What the task asks:
Give back every line of the material below exactly, but no images.

+ + +

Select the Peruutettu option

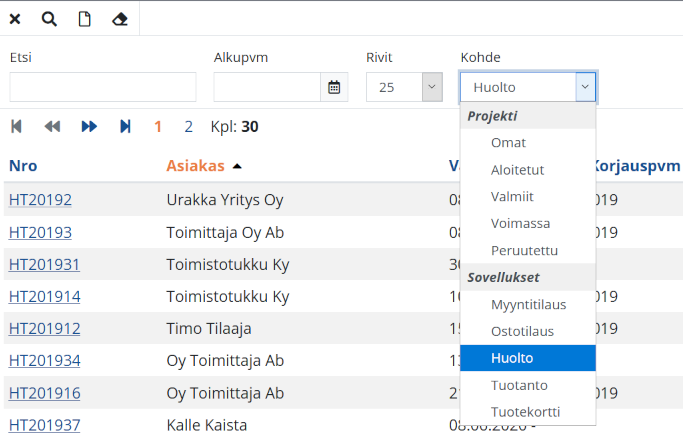coord(524,250)
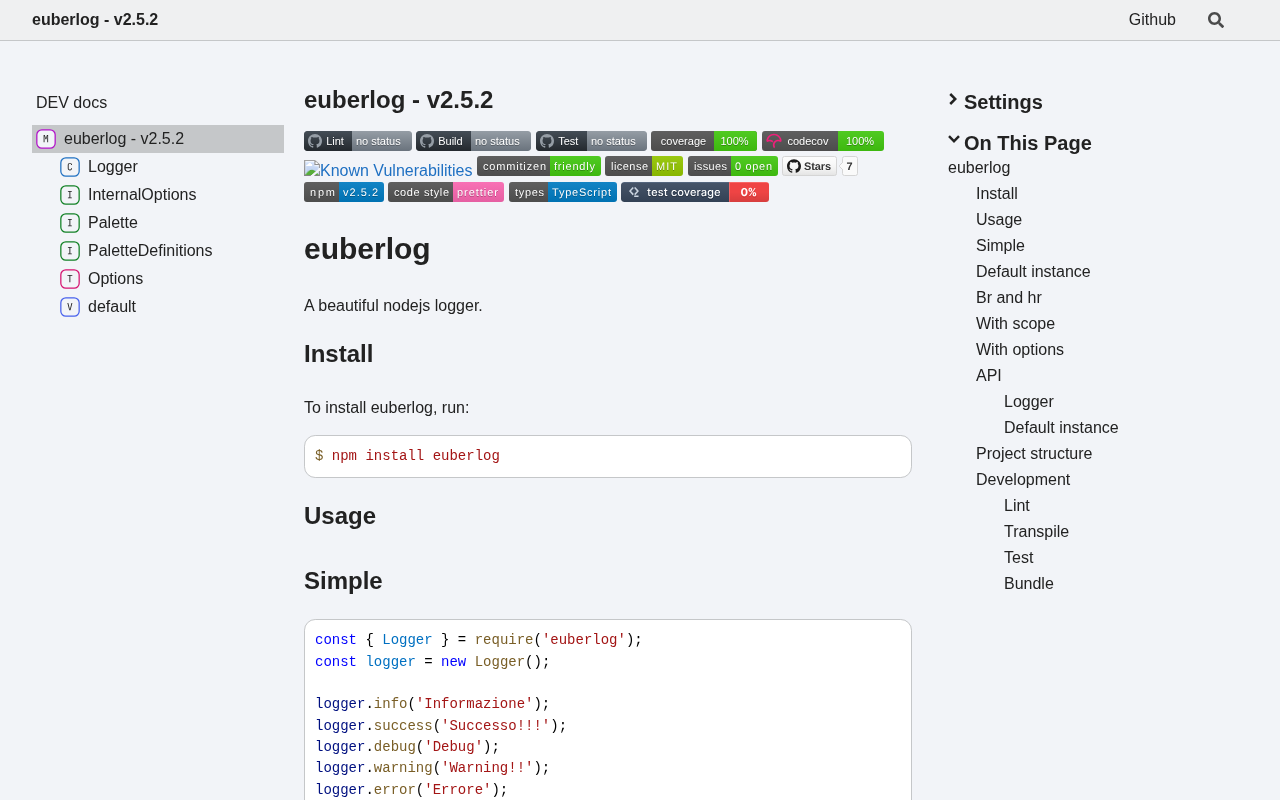Click the module icon beside euberlog - v2.5.2

tap(46, 139)
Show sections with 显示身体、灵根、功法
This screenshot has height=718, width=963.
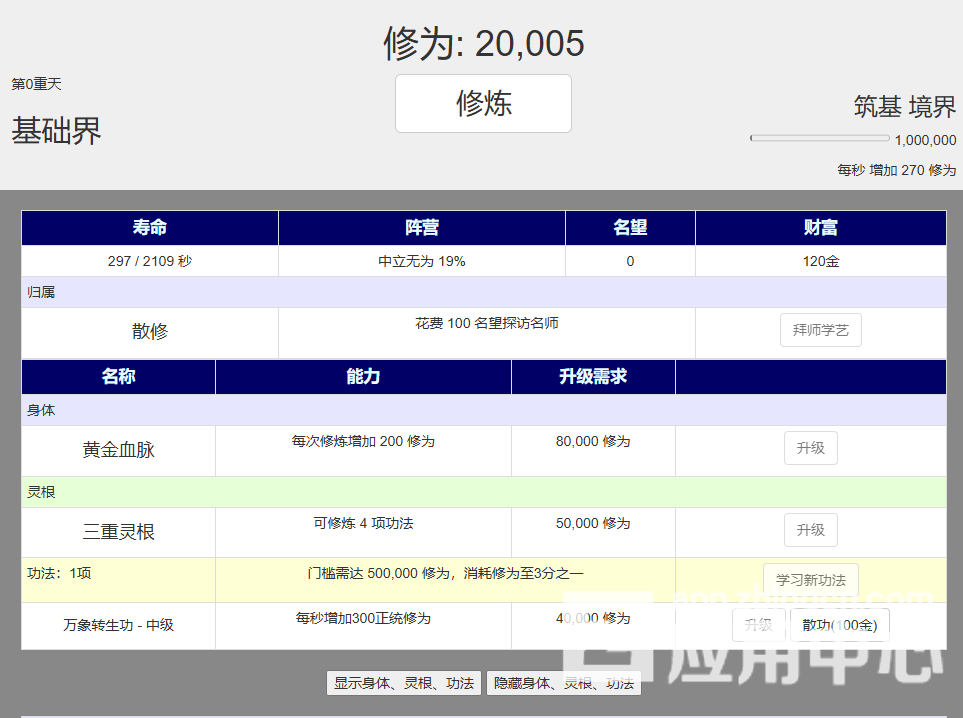pyautogui.click(x=404, y=683)
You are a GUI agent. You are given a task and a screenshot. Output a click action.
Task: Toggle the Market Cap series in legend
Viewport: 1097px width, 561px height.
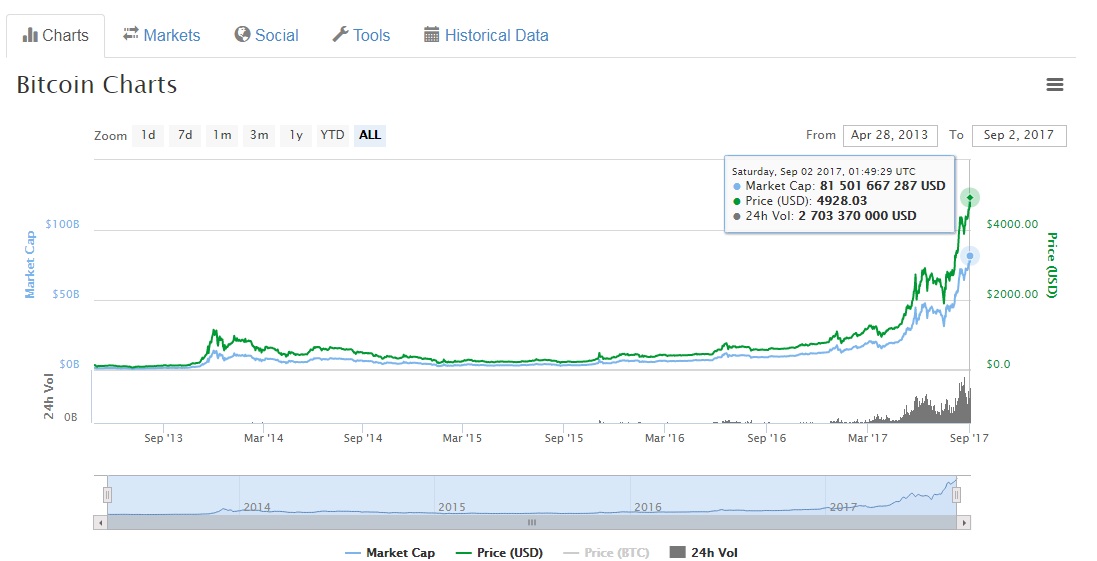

+ + +

Exercise solution:
Select the Peruutettu option

coord(524,250)
Click the module icon beside euberlog - v2.5.2

tap(46, 139)
Show sections with 显示身体、灵根、功法
This screenshot has height=718, width=963.
pyautogui.click(x=404, y=683)
You are a GUI agent. You are given a task and a screenshot. Output a click action.
Task: Toggle the Market Cap series in legend
Viewport: 1097px width, 561px height.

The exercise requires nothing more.